That looks great Orla! That is the same cut I had Terra in before she had her pups. I had to cut her legs short for the birth. Now that the pups are weaned I am going to grow her legs out again.

I just love Milo, he's so handsome!! :wub:


----------



## malteseboy22 (May 25, 2010)

Oh he looks so cute and sad at the same time...awwww..He is saying mummy what happened to my all over blankie...Kisses from me and Max


----------



## mary-anderson (Jan 12, 2010)

Wow Orla you did a great job....I wish I had the nerve to cut my gangs hair...Just love the Polo shirt...


----------



## sunnycleveland (Apr 3, 2010)

Oh what a great job! I love the shirt too!


----------



## cometgrrl (Dec 31, 2010)

Orla, he looks adorable! I love it! I can only hope that Indy will turn out as well once I am brave enough to try.

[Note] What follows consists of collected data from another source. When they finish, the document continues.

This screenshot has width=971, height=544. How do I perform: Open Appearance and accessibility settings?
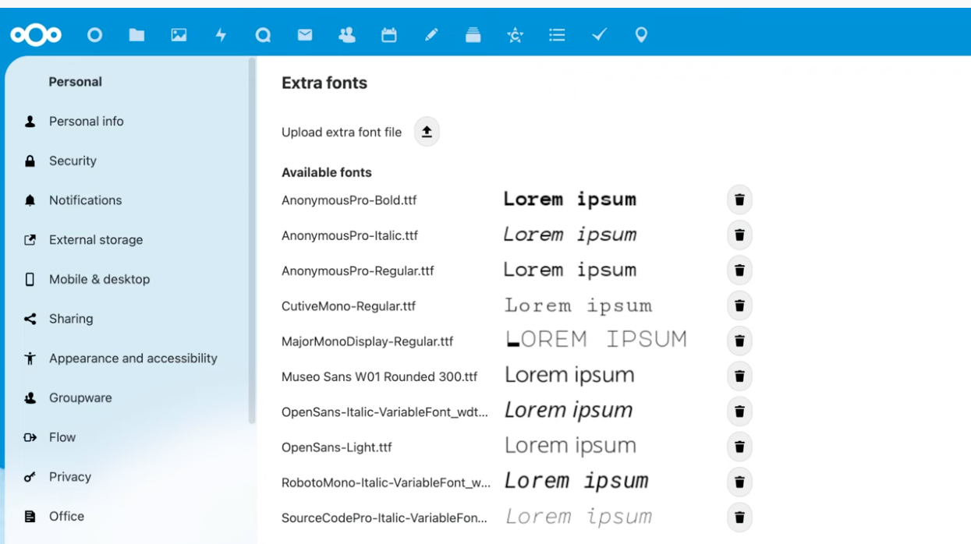coord(133,359)
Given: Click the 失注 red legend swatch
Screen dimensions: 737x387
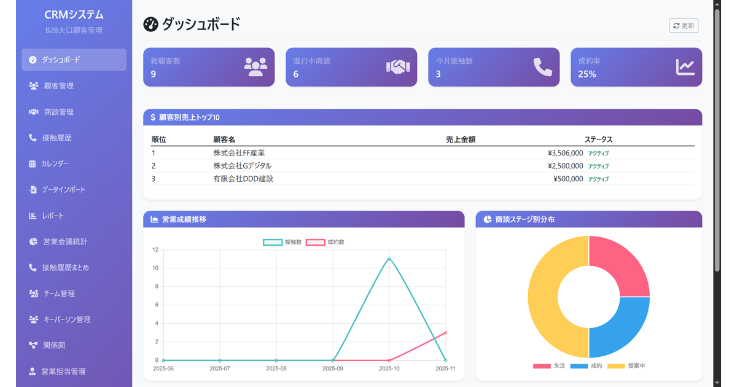Looking at the screenshot, I should (x=541, y=366).
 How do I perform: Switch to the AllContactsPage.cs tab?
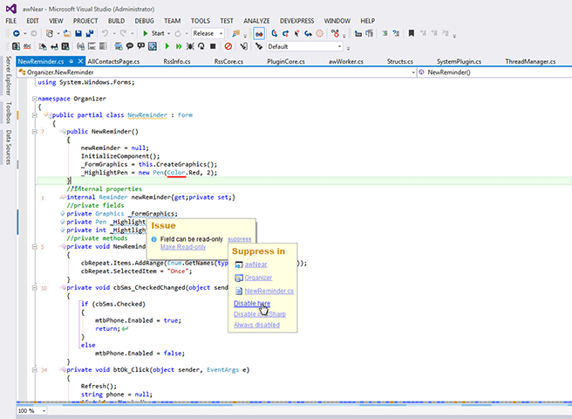tap(112, 62)
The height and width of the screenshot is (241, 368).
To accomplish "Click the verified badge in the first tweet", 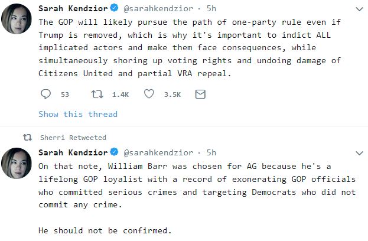I will (114, 9).
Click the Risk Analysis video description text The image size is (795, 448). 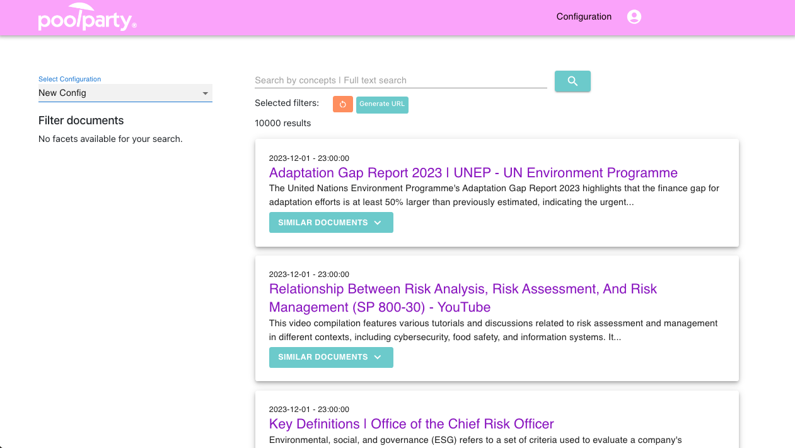tap(493, 330)
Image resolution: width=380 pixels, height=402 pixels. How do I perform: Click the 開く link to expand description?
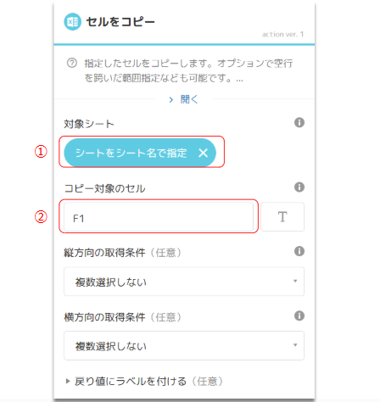[189, 99]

I used to do Comet, but he had extremely curly hair for maltese, so he was shaved pretty short all over, with a face trim, and I want Indy to look more like what you've done with Milo.

- Brie


----------



## Orla (Jul 5, 2009)

missiek said:


> That looks great Orla! That is the same cut I had Terra in before she had her pups. I had to cut her legs short for the birth. Now that the pups are weaned I am going to grow her legs out again.
> 
> I just love Milo, he's so handsome!! :wub:


Thanks Kelly!
I think it's a really nice cut!



malteseboy22 said:


> Oh he looks so cute and sad at the same time...awwww..He is saying mummy what happened to my all over blankie...Kisses from me and Max


haha - he was more sad that he had to go through all the grooming and the picture time! lol!



mary-anderson said:


> Wow Orla you did a great job....I wish I had the nerve to cut my gangs hair...Just love the Polo shirt...


Thanks Mary!



sunnycleveland said:


> Oh what a great job! I love the shirt too!


Thank you!



cometgrrl said:


> Orla, he looks adorable! I love it! I can only hope that Indy will turn out as well once I am brave enough to try.
> 
> I used to do Comet, but he had extremely curly hair for maltese, so he was shaved pretty short all over, with a face trim, and I want Indy to look more like what you've done with Milo.
> 
> - Brie


Thanks Brie!


----------



## princessre (Dec 23, 2008)

You did a great job, Orla! Milo looks super adorable!


----------



## Cosy (Feb 9, 2006)

What a wonderful job you did! You should be proud of yourself. Milo looks ready for all those sweaters and shirts.


----------



## Orla (Jul 5, 2009)

princessre said:


> You did a great job, Orla! Milo looks super adorable!





Cosy said:


> What a wonderful job you did! You should be proud of yourself. Milo looks ready for all those sweaters and shirts.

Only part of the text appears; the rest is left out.